[Entries on target coordinates]
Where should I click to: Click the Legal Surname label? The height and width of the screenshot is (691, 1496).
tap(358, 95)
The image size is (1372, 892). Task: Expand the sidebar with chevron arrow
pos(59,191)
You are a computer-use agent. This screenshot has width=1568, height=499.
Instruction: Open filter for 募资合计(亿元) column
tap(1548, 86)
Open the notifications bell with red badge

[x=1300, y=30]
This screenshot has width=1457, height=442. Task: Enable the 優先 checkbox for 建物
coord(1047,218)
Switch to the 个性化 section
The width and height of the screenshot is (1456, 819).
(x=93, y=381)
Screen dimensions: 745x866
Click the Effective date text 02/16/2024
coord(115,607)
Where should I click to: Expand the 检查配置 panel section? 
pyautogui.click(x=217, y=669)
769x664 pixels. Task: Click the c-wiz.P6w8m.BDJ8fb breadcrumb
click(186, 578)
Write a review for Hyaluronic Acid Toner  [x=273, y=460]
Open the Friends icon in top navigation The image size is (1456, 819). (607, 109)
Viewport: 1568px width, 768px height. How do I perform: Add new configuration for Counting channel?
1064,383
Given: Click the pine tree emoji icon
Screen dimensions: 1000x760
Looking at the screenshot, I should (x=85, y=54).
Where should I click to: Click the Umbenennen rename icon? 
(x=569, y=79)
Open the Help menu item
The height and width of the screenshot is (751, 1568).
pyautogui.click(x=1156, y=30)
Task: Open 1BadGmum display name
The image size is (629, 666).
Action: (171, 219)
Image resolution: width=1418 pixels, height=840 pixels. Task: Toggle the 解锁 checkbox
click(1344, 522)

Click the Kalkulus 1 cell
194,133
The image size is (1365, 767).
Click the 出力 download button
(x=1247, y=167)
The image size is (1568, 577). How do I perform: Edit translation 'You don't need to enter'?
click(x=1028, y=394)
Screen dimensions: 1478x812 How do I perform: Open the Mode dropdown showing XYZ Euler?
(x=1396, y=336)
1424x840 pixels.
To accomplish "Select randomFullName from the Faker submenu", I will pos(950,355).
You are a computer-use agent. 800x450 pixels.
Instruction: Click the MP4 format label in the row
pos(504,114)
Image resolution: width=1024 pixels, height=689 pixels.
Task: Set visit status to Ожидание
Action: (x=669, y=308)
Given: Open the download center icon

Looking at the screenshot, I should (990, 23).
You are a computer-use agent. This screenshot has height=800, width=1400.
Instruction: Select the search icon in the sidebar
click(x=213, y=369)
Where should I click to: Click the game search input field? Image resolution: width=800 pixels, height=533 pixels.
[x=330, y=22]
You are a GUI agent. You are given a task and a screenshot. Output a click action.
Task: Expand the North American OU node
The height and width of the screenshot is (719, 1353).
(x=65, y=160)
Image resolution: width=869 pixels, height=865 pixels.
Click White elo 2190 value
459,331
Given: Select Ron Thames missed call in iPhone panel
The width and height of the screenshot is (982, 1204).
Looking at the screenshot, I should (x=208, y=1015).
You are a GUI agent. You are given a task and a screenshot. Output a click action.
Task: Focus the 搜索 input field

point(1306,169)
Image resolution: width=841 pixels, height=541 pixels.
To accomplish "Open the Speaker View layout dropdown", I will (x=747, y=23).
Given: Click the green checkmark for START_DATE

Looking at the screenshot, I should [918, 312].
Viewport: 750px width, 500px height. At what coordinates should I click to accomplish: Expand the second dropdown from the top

• [WORK INSTRUCTIONS]: Repeat the lines of the listing word for word, beginning with the line that contains "Image resolution: width=869" and continuing through the end of the listing.

• [THE COMPLETED TASK]:
Image resolution: width=869 pixels, height=865 pixels.
Click White elo 2190 value
459,331
Given: Select Ron Thames missed call in iPhone panel
The width and height of the screenshot is (982, 1204).
Looking at the screenshot, I should (x=208, y=1015).
You are a GUI agent. You are given a task and a screenshot. Output a click action.
Task: Focus the 搜索 input field

point(1306,169)
Image resolution: width=841 pixels, height=541 pixels.
To accomplish "Open the Speaker View layout dropdown", I will (x=747, y=23).
Given: Click the green checkmark for START_DATE

Looking at the screenshot, I should [918, 312].
Viewport: 750px width, 500px height. At what coordinates should I click to accomplish: Expand the second dropdown from the top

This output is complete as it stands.